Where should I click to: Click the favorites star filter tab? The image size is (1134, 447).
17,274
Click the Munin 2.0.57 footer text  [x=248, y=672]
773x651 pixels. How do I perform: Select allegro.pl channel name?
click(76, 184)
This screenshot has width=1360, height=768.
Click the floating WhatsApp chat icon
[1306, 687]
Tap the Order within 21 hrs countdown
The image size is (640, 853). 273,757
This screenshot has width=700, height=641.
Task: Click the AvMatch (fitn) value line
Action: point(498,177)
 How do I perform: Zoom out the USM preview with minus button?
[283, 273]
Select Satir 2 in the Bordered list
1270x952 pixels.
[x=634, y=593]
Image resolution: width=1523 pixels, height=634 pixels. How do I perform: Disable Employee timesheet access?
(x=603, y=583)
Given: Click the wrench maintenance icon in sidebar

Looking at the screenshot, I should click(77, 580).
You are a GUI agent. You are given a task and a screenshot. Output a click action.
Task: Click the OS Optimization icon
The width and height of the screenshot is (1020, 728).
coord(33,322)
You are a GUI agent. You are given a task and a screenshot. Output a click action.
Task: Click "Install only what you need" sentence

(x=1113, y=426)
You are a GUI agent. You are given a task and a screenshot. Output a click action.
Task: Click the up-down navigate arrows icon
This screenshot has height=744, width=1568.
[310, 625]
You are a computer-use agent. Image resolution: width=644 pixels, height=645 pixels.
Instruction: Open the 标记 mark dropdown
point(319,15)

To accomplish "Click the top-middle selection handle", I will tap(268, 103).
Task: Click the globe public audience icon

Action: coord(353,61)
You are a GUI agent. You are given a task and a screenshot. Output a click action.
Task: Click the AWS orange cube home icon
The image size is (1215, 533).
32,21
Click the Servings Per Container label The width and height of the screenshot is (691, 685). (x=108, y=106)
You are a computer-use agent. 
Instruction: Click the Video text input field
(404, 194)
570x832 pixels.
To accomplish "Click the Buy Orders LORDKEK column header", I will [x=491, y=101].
☆ ☆ ☆
All lines from the line containing "Given: Click the" through the end of the listing above are to be duplicated exactly; include both ends and nothing further.

_Solved exercise:_
Given: Click the wrench maintenance icon in sidebar

Looking at the screenshot, I should click(77, 580).
You are a GUI agent. You are given a task and a screenshot. Output a click action.
Task: Click the OS Optimization icon
The width and height of the screenshot is (1020, 728).
coord(33,322)
You are a GUI agent. You are given a task and a screenshot. Output a click action.
Task: Click "Install only what you need" sentence

(x=1113, y=426)
You are a GUI agent. You are given a task and a screenshot. Output a click action.
Task: Click the up-down navigate arrows icon
This screenshot has height=744, width=1568.
[310, 625]
You are a computer-use agent. Image resolution: width=644 pixels, height=645 pixels.
Instruction: Open the 标记 mark dropdown
point(319,15)

To accomplish "Click the top-middle selection handle", I will tap(268, 103).
Task: Click the globe public audience icon

Action: coord(353,61)
You are a GUI agent. You are given a task and a screenshot. Output a click action.
Task: Click the AWS orange cube home icon
The image size is (1215, 533).
32,21
Click the Servings Per Container label The width and height of the screenshot is (691, 685). (x=108, y=106)
You are a computer-use agent. 
Instruction: Click the Video text input field
(404, 194)
570x832 pixels.
To accomplish "Click the Buy Orders LORDKEK column header", I will [x=491, y=101].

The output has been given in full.